TASK STATEMENT:
Write out the following listing's lines from the one with "Instruction: Select the 24h zoom option" to the one with "Task: Click the magnifier search icon", exactly, with both included and no others.

GIVEN RECORDS:

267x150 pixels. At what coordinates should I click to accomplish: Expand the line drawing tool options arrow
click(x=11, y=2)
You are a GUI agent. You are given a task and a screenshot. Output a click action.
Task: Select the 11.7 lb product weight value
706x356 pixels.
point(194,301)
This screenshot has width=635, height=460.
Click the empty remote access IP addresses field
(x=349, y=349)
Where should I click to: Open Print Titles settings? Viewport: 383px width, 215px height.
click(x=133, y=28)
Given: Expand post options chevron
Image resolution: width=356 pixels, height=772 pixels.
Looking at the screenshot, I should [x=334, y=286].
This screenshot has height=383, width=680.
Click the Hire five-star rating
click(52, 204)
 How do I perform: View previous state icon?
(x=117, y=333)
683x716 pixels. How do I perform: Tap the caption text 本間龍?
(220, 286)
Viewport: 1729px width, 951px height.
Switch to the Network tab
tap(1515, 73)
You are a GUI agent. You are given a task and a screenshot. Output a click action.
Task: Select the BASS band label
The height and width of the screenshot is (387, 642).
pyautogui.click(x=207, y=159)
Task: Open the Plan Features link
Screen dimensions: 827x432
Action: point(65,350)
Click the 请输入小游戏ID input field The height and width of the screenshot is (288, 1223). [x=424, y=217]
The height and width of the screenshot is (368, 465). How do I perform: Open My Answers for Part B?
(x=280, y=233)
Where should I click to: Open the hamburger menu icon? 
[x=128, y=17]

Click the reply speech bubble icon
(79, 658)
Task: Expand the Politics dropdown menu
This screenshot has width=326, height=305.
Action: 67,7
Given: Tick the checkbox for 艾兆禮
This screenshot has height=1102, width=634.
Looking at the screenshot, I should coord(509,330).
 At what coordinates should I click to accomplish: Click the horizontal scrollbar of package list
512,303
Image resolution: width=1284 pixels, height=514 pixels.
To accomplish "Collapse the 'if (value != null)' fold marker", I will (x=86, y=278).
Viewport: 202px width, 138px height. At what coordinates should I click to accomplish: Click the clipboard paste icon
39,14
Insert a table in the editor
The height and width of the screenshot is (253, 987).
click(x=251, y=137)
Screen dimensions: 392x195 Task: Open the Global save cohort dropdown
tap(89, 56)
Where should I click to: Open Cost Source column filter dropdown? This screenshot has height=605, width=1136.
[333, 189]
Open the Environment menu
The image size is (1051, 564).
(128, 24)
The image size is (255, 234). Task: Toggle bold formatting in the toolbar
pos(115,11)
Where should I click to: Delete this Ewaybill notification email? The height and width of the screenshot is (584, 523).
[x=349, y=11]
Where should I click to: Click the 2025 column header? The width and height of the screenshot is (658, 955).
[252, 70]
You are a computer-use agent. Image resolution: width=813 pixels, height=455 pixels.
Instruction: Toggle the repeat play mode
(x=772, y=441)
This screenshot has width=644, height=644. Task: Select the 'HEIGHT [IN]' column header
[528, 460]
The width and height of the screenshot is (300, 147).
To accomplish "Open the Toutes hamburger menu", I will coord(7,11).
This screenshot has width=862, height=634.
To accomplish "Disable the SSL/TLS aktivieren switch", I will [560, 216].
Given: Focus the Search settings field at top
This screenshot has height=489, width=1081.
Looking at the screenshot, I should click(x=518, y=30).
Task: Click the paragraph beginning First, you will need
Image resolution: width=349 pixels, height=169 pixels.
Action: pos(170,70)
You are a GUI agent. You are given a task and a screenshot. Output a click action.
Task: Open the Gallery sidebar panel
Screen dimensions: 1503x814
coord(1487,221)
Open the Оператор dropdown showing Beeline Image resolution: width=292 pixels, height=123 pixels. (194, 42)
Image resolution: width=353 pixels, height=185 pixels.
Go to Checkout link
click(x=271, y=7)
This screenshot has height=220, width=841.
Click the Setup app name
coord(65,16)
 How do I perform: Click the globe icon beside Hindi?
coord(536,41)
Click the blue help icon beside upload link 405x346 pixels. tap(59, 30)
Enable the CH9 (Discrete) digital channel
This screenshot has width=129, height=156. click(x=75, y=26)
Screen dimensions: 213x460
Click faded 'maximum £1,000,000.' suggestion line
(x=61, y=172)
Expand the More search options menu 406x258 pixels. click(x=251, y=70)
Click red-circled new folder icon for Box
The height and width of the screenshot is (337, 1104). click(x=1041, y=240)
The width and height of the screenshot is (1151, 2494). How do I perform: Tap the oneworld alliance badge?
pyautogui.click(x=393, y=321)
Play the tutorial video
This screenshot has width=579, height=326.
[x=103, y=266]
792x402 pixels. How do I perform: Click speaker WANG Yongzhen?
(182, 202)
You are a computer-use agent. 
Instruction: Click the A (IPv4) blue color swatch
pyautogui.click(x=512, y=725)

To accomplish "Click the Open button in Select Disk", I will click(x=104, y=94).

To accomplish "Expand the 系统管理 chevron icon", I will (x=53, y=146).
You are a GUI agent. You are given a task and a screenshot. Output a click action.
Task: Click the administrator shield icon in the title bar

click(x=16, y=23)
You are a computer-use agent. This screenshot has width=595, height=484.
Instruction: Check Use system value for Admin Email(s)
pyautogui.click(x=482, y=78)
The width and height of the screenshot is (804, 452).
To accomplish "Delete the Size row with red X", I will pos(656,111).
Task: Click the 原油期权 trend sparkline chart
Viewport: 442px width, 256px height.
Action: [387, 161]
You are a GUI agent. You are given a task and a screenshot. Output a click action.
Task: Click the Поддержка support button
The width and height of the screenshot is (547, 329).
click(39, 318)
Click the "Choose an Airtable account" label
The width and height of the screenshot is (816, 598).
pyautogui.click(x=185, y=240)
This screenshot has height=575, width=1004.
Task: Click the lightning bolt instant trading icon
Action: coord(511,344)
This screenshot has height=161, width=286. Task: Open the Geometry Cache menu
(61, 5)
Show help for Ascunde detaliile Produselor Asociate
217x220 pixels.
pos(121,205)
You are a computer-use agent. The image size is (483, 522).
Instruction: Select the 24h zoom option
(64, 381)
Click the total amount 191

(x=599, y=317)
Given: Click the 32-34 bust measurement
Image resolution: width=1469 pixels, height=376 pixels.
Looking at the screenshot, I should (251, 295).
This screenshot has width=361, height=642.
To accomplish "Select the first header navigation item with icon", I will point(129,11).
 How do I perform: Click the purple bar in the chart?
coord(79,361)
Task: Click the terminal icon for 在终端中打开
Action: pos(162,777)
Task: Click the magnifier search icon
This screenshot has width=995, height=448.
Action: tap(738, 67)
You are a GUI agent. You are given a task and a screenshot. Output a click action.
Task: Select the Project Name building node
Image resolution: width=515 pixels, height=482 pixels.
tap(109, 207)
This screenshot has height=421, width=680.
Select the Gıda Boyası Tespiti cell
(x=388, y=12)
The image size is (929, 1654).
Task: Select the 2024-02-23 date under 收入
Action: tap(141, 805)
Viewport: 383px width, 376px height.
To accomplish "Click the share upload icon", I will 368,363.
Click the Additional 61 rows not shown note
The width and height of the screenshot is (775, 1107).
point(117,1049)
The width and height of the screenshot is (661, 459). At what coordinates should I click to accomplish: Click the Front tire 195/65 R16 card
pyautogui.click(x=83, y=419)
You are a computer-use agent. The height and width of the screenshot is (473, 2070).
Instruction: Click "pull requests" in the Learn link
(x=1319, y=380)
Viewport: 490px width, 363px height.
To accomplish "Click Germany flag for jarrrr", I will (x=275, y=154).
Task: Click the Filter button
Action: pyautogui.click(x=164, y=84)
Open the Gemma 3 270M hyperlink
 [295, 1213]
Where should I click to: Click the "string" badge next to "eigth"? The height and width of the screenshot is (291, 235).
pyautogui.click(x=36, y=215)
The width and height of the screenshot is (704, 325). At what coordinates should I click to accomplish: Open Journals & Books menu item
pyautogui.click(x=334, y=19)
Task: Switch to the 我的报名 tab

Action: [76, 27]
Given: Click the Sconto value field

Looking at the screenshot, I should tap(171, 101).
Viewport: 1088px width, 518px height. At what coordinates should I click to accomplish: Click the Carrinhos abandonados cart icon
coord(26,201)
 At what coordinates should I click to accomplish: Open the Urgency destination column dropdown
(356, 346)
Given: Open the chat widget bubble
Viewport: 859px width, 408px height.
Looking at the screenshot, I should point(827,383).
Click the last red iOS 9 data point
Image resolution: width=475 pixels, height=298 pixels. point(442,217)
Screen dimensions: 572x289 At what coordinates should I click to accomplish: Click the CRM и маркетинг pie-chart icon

THE COMPLETED TASK:
Instruction: Select the 24h zoom option
(64, 381)
Click the total amount 191

(x=599, y=317)
Given: Click the 32-34 bust measurement
Image resolution: width=1469 pixels, height=376 pixels.
Looking at the screenshot, I should (251, 295).
This screenshot has width=361, height=642.
To accomplish "Select the first header navigation item with icon", I will point(129,11).
 How do I perform: Click the purple bar in the chart?
coord(79,361)
Task: Click the terminal icon for 在终端中打开
Action: pos(162,777)
Task: Click the magnifier search icon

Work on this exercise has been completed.